Quattro anni in cui i reati contro la persona ad Ancona e provincia sono diventati una vera e propria piaga sociale. Tra il 2014 e il 2018 infatti, secondo i dati forniti dalla Questura, le denunce per maltrattamenti in famiglia, stalking e violenza sessuale sono triplicate passando da 20 a 70. La conferma arriva dalla voce di Tiziana Maccari, responsabile dell’Ufficio Reati contro la persona della squadra mobile dorica, a margine del convegno sulla violenza di genere ospitato venerdì in Questura. 

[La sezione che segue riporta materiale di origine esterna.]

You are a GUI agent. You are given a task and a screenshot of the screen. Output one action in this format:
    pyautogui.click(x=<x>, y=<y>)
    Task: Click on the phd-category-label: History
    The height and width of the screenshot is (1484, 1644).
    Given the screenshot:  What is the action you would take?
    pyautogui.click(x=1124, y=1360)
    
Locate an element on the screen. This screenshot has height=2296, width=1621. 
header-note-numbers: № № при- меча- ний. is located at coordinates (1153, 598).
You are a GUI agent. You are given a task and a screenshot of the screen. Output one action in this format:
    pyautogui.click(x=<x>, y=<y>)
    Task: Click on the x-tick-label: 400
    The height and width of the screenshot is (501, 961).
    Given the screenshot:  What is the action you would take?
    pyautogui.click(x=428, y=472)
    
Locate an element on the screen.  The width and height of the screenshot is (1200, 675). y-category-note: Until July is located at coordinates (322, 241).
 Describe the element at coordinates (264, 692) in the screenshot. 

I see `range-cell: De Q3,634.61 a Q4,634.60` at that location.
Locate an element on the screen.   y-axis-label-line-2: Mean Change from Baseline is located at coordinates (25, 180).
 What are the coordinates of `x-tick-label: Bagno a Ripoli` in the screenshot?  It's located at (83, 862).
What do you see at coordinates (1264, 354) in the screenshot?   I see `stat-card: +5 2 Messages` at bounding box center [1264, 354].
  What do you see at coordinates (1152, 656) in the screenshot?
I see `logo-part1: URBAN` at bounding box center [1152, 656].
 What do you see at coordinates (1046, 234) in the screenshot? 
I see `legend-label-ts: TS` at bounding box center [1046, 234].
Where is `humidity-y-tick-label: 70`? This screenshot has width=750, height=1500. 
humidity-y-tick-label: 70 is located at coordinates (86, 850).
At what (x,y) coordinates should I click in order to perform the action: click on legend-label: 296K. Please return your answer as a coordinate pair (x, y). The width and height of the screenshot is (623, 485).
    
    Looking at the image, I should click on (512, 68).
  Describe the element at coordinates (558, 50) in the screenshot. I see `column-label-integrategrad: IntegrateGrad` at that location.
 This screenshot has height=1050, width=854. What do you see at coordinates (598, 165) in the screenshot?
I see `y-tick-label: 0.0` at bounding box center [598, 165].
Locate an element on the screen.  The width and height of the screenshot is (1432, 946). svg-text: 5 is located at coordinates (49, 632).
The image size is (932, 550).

La Maccari si è soffermata anche sul caso della 22enne tossicodipendente stuprata per mesi, secondo le accuse, dal 36enne nigeriano Isaac Adejoju Adetifa in un appartamento di via Giambattista Pergolesi. Questo però è solo il caso esemplificativo. Dal 2014 infatti i fascicoli trattati dagli investigatori, cioè le indagini avviate, sono passati da 100 a 200 mentre gli indagati per questo tipo di reati sono aumentati da 20 a 45. L’Ufficio reati contro la persona, spiega la Maccari, aiuta le vittime a denunciare la violenza ma anche a riconoscerla come un vero e proprio reato. Il gruppo di poliziotti, che accompagna la persona anche nel percorso di superamento del trauma, è composto in maggioranza da donne: «Con l’aumento esponenziale di questi reati ho dovuto acquisire personale nella mia sezione – spiega la Maccari- eravamo partiti in 4, ho preferito avere una maggioranza di colleghe perché le vittime, che sono prevalentemente donne, parlano più volentieri con le agenti».